Le Mozambique accélère sa transition numérique avec un objectif ambitieux : assurer une couverture nationale de la 5G d’ici 2030. Les autorités souhaitent faire de cette technologie de nouvelle génération un moteur du développement économique, de l’inclusion numérique et de la modernisation des services à travers tout le pays.
Cette vision a été présentée par le président mozambicain Daniel Francisco Chapo lors de l’ouverture de la 5e Conférence nationale des communications, le 22 juin 2026. Le chef de l’État a annoncé l’attribution des fréquences radioélectriques aux principaux opérateurs mobiles, une étape décisive pour le lancement du déploiement à grande échelle de la 5G.
Selon le calendrier présenté, les capitales provinciales, les zones économiques spéciales et les principaux pôles touristiques devraient être couverts dès 2027. L’expansion se poursuivra ensuite vers les régions à forte densité démographique avant d’atteindre l’ensemble des districts et postes administratifs à l’horizon 2030.
Pour les autorités, cette stratégie s’inscrit dans une logique d’inclusion numérique visant à réduire les disparités territoriales. L’ambition est de garantir aux citoyens, quel que soit leur lieu de résidence, un accès équitable à l’éducation, à l’information, aux services numériques et aux opportunités économiques.
Toutefois, plusieurs défis majeurs pourraient freiner cette ambition. Le coût du déploiement de la 5G demeure particulièrement élevé. Selon des estimations d’Ericsson, la mise en place d’un réseau national peut nécessiter des investissements de plusieurs milliards de dollars, auxquels s’ajoutent des dépenses supplémentaires pour étendre efficacement la couverture.
L’accessibilité des équipements constitue également un obstacle important. D’après les données de la Banque mondiale, près de 80 % des Mozambicains ne disposaient pas de smartphone en 2024, limitant de fait l’accès aux services compatibles avec la 5G.
Le coût de la connectivité représente un autre défi. Les données de l’Union internationale des télécommunications montrent que les dépenses liées à l’Internet mobile restent élevées par rapport au revenu moyen de la population, tandis que l’Internet fixe demeure largement hors de portée pour de nombreux ménages.

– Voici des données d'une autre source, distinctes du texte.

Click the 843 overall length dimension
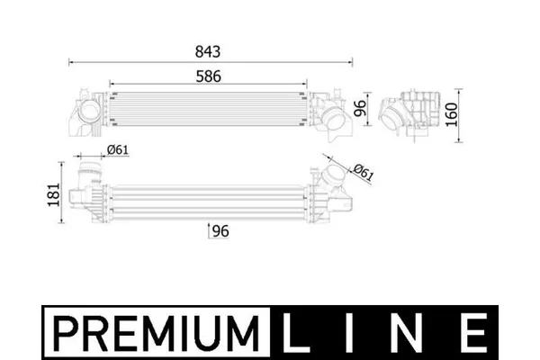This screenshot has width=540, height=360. (208, 51)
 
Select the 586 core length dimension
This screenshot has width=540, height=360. (209, 76)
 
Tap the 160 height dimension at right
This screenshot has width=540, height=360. (452, 115)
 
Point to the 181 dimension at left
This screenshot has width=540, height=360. (53, 194)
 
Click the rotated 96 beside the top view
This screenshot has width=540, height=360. (359, 109)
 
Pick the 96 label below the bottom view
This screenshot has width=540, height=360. (220, 231)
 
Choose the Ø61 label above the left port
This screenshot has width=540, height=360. (118, 150)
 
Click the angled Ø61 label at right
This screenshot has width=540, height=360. (364, 172)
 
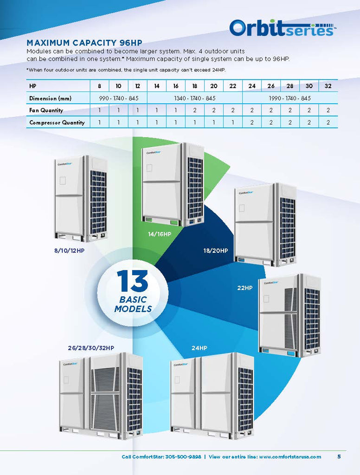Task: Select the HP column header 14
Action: tap(156, 86)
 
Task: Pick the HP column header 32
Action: tap(328, 86)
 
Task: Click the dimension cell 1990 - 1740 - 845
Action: tap(290, 98)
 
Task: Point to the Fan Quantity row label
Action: tap(46, 110)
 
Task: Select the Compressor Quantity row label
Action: tap(57, 122)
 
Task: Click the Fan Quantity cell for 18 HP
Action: tap(194, 110)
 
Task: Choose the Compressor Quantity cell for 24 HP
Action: tap(252, 122)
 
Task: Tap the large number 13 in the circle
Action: tap(132, 281)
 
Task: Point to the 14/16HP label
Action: tap(160, 234)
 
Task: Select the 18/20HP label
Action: tap(216, 250)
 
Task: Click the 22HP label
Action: tap(245, 288)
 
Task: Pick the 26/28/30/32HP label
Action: tap(91, 347)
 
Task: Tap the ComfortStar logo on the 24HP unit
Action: tap(180, 365)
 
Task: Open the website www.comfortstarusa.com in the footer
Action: tap(290, 457)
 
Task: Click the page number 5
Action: tap(339, 456)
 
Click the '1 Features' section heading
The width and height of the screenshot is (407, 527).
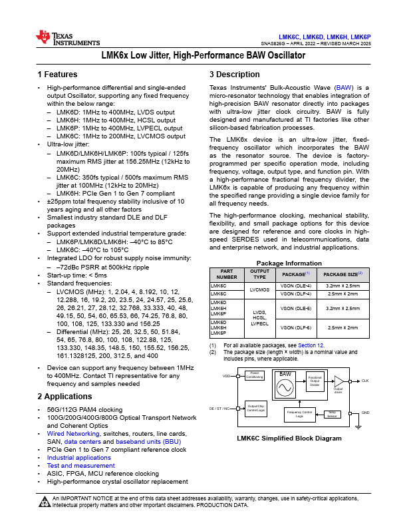tap(59, 74)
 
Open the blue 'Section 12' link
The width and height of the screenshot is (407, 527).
tap(310, 345)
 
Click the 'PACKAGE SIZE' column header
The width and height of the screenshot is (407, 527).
tap(343, 273)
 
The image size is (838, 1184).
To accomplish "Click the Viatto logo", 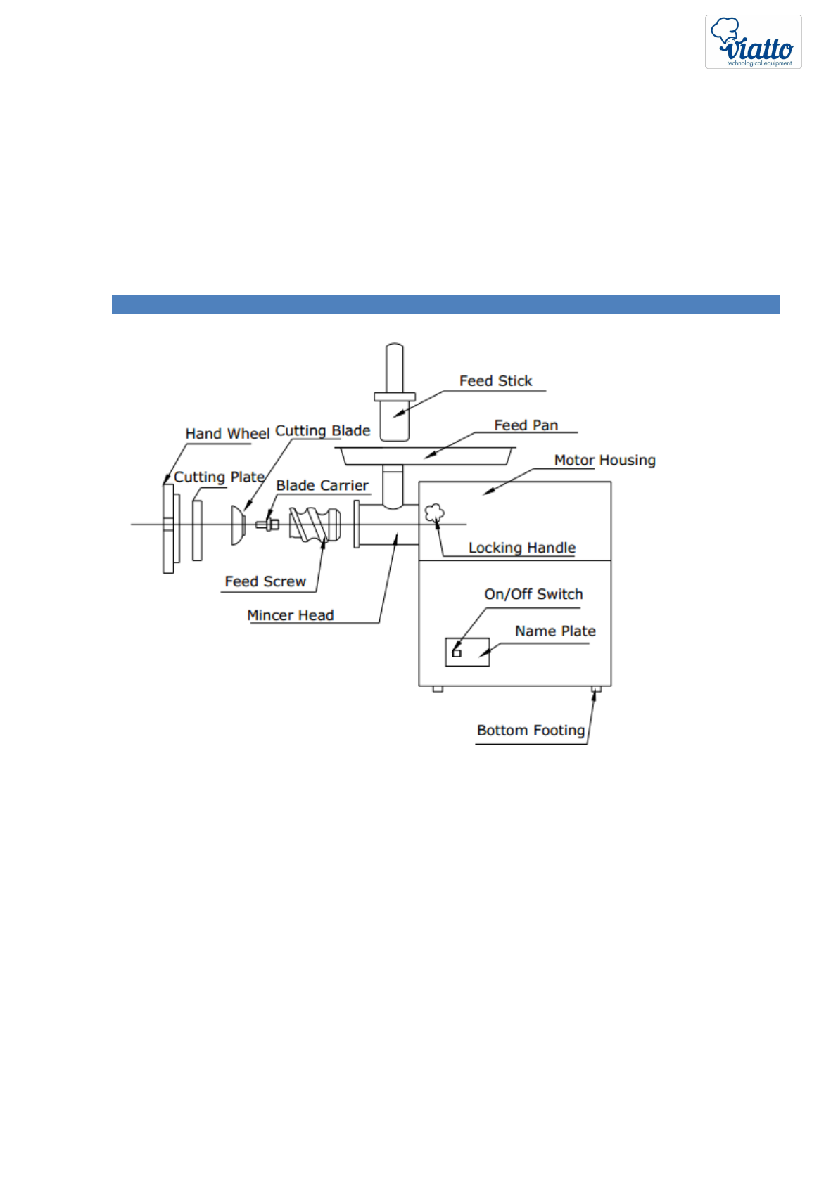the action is [x=753, y=41].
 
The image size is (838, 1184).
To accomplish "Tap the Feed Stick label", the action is [x=495, y=381].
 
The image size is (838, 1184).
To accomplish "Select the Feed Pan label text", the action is [x=526, y=425].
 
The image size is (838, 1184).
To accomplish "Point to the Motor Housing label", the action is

Au-delà des infrastructures, le succès de la stratégie 5G dépendra également du développement des compétences numériques, de l’amélioration du niveau d’alphabétisation, de la disponibilité de contenus adaptés aux besoins locaux ainsi que de la fiabilité des réseaux électriques nécessaires au fonctionnement des infrastructures télécoms.
Entre ambition technologique et défis structurels, le Mozambique s’engage ainsi dans une course contre la montre pour faire de la 5G un véritable outil de transformation économique et sociale d’ici la fin de la décennie.